Collected data:
_ _ _ _ _ _ _

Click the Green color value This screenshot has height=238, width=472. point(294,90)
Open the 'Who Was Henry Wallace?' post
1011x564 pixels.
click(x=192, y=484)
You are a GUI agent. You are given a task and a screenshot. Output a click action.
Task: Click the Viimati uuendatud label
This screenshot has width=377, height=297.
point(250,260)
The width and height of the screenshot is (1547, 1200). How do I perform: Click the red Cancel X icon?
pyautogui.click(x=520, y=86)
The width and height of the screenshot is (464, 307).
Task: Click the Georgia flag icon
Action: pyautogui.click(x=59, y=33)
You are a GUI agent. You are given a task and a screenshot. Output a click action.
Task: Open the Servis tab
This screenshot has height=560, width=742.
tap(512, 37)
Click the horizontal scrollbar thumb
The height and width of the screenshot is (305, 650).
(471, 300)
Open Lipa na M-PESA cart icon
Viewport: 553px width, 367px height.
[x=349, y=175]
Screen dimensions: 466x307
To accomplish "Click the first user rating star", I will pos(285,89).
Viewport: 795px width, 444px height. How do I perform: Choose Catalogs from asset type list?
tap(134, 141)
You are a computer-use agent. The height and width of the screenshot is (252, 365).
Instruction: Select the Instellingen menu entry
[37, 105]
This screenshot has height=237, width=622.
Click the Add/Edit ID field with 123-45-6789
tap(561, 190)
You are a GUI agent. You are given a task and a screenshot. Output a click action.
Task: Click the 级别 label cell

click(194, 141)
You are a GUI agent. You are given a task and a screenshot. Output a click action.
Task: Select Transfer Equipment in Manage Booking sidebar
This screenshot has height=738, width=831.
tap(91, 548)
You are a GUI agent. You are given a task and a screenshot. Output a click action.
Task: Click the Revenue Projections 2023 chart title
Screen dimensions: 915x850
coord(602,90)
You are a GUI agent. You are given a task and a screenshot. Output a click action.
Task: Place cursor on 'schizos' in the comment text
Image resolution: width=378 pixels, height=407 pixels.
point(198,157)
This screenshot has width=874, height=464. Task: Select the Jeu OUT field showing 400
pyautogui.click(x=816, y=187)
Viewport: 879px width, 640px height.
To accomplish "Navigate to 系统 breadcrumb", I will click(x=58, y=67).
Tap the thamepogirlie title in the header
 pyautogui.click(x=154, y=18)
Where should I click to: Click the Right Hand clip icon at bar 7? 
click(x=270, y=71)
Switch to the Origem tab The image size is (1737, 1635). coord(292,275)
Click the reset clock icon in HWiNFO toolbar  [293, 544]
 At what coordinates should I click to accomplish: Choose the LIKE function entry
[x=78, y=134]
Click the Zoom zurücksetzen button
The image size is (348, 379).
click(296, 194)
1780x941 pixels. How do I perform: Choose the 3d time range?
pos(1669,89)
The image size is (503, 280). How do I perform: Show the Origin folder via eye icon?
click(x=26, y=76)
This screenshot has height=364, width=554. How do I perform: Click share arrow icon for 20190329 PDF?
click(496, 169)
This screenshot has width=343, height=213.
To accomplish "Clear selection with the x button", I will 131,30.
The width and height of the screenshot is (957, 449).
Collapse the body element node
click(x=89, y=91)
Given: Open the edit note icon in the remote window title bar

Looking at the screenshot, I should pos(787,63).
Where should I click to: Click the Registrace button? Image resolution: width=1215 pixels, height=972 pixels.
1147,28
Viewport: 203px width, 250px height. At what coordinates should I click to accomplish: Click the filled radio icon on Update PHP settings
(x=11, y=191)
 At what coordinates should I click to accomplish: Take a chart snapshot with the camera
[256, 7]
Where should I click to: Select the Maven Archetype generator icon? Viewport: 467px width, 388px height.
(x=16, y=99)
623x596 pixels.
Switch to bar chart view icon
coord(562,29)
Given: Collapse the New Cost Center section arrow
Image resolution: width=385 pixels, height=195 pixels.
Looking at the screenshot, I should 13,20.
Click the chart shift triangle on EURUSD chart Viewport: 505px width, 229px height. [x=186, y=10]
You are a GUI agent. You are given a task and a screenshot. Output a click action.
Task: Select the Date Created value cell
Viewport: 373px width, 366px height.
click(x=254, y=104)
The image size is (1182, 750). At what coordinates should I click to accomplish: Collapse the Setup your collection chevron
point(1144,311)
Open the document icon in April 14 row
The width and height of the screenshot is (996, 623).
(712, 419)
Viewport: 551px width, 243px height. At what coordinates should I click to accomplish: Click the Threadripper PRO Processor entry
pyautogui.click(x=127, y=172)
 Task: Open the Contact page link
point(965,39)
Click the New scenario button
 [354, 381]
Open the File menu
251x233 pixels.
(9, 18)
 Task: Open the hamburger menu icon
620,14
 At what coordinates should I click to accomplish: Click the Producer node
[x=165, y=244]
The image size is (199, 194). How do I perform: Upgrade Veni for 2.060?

_ _ _ _ _ _ _

> **WORK REQUIRED**
Copy out each line of the data that includes the string "will".

> **EXPECTED OUTPUT**
To accomplish "Click the first user rating star", I will pos(285,89).
To accomplish "Navigate to 系统 breadcrumb", I will click(x=58, y=67).
To accomplish "Clear selection with the x button", I will 131,30.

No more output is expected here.